Our vision is to create individualized visualizations automatically, using computer algorithms that instantiate cognitive design principles. To do this we require methods for uncovering cognitive design principles and methods for incorporating these principles into computer algorithms. We describe both, using examples from two domains representative of large classes of visualizations, maps and assembly instructions. Maps are one of the most ancient and pervasive of visualizations, whether drawn on paper or carved in wood or incised in stone (e.g., Brown, 1979). Assembly instructions are representative of a large class of visualizations that includes instructions on how to put something together, how to operate a complex system as well as how complex systems, from hearts to corporate structures function. Underlying such visualizations are the parts of the system and their spatial, temporal, or functional relations. Visualizations of systems, too, are ancient; frescoes in Egyptian tombs show how crops are grown and harvested. Within each domain, we have chosen to explore and develop examples likely to be familiar to the general public, for maps, route maps and for systems, assembly instructions.
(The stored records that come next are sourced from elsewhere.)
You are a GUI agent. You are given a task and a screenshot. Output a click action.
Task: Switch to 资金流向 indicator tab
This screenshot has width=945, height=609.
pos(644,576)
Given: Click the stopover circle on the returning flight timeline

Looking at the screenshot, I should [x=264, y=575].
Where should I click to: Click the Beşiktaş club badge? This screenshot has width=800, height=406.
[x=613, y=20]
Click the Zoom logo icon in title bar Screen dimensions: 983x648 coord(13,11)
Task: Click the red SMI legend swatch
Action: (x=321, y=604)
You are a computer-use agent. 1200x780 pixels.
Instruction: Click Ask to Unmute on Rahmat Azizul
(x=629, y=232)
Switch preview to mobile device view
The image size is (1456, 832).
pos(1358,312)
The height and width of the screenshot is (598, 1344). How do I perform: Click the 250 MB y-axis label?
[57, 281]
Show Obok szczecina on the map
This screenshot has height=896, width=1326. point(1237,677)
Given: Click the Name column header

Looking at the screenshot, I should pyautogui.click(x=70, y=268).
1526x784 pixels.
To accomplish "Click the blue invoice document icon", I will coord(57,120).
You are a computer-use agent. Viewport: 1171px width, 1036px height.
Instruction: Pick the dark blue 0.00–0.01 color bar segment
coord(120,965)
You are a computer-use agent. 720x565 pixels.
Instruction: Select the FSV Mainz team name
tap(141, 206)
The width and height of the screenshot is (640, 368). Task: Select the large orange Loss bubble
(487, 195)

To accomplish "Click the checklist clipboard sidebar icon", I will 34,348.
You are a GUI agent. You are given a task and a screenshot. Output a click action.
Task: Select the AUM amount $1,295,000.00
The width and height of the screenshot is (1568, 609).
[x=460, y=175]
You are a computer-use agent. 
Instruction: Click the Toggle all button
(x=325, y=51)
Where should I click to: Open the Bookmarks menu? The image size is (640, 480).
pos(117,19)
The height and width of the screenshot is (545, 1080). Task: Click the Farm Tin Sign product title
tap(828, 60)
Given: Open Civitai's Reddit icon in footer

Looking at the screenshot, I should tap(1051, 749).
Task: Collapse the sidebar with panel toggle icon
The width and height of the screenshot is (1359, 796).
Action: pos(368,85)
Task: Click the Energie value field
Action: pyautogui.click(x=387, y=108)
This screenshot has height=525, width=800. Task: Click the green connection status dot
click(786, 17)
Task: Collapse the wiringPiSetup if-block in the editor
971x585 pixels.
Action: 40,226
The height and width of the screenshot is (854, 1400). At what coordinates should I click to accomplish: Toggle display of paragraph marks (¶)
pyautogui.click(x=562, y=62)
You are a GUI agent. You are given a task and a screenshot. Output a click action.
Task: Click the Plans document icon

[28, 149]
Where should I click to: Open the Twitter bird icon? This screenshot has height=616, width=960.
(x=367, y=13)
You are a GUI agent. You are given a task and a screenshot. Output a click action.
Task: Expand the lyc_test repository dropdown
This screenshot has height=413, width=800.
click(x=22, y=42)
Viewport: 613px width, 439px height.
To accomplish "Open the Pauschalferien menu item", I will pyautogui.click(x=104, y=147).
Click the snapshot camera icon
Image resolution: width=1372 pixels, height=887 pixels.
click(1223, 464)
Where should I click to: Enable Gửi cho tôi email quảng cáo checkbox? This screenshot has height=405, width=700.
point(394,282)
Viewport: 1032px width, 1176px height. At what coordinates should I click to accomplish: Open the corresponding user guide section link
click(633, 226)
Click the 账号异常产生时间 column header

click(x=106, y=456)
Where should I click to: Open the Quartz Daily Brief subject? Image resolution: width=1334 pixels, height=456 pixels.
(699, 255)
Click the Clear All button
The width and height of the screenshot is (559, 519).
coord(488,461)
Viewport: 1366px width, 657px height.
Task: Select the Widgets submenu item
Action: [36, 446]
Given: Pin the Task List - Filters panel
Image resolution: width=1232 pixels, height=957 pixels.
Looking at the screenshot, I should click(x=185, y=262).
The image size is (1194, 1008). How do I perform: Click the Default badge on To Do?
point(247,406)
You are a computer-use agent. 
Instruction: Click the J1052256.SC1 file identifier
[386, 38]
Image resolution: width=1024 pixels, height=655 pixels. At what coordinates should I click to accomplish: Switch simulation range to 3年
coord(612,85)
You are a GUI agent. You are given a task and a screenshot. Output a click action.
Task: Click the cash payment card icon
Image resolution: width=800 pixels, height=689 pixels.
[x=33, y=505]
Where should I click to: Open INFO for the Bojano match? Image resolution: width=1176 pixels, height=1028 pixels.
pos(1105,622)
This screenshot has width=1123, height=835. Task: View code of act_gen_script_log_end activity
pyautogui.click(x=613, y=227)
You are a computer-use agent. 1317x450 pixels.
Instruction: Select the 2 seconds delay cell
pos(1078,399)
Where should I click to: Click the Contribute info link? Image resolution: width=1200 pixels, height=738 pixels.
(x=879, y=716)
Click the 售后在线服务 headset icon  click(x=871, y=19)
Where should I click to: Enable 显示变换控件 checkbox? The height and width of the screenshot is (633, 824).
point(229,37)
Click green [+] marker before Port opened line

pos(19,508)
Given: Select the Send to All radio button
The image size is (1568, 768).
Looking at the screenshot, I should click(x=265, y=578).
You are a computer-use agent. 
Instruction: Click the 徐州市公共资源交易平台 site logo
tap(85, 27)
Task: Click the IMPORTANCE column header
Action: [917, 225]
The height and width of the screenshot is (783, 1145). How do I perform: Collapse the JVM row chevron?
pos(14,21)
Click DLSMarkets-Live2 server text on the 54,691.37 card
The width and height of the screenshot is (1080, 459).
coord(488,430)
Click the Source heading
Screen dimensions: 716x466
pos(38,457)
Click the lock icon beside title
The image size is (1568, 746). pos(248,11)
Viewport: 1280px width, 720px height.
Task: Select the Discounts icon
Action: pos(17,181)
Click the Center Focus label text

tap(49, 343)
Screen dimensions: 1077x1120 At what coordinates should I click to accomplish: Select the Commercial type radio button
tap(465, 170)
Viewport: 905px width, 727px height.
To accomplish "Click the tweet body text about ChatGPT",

Revealing Cognitive Design Principles

To make visualizations that are congruent with the desired mental representations requires techniques that reveal those internal mental representations. Cognitive psychology has a large bag of tricks for externalizing the internal. Reaction times are commonly used to this end. The reasoning typically goes as follows: If the mental representation has a certain format, then responses for retrieval tasks congruent with that format should be faster and more accurate than responses for formats that are not congruent with the format, as they require more onerous and time-consuming mental transformations. For example, maps that are not oriented in the direction of travel must be mentally transformed to correspond with the navigator’s current orientation. Therefore people are generally slower and less accurate when using such maps. Similarly, certain patterns of error, of grouping, and of description follow from certain types of mental representations, elucidating them. Returning to maps, people draw streets that are not parallel as parallel, suggesting that that is how they think about them (e. g., Tversky, 1981).

For complex mental representations, more open-ended techniques may be more revealing. One that we have adopted and will describe here is to ask participants to construct descriptions and depictions for a given domain. This captures the natural way that communication occurs, and provides us with a rich set of data. Analyzing the structure that is common to both descriptions and depictions provides the commonalities and differences between them. The common structure reveals the underlying representation. The features particular to descriptions and depictions provide insights into the design of visualizations, as visualizations are typically accompanied by language. These insights do not fully determine the visualizations. Guidelines must be drawn from other sources as well, and then tested by users in order to qualify as design principles. Comprehension usually goes beyond production, from babies learning to speak to adults using diagrams, so production sets a lower limit. Comprehension tasks, then, complement and supplement production tasks.

Creating Computer Algorithms

Creating effective visualizations entails numerous design decisions, as illustrated by a few examples. For a visualization of a route, what landmarks should be included, and where should they be included? How much can angle and distance be distorted without confusing the user? For a visualization of a process that extends in time, how should the process be segmented into steps? How should the steps be ordered? For each step, what is the best view or perspective to show? What detail should be included, and what omitted? What details need to be distorted, or shown as insets? What extra-pictorial features need to be added, features such as lines, arrows, and highlighting? The cognitive research will inform these decisions, but they do not completely determine the algorithm. The cognitive principles may be in the form of trade-offs, or simply insufficient, so some aspects of algorithm generation may still rely on the educated sensibilities of the designer. User testing can help overcome these shortcomings, but it may never be possible to test all the possible design variants. Our approach is to build tools that are based on the cognitive design principles, but also allow users to override the automated decisions as necessary. Many of the design issues that arise are not unique to the particular examples we have chosen, so that their solutions will have generality to other domains.

Route Maps

Revealing Cognitive Design Principles for Route Maps

The map someone sketches to show a friend how to get to a party doesn’t usually resemble a map from the USGS or Rand McNally. Nonetheless, such sketch maps have been used for hundreds of years, presumably with success. Sketch maps differ from the efforts of geographers in several ways. To find out how, Tversky and Lee (1998) approached students near a campus dorm, asking them if they knew the way to a popular fast food place. If they did, they were asked to either sketch a map or write down directions to the restaurant. Typical instructions appear in Table 1, and typical sketch maps in Figure 1.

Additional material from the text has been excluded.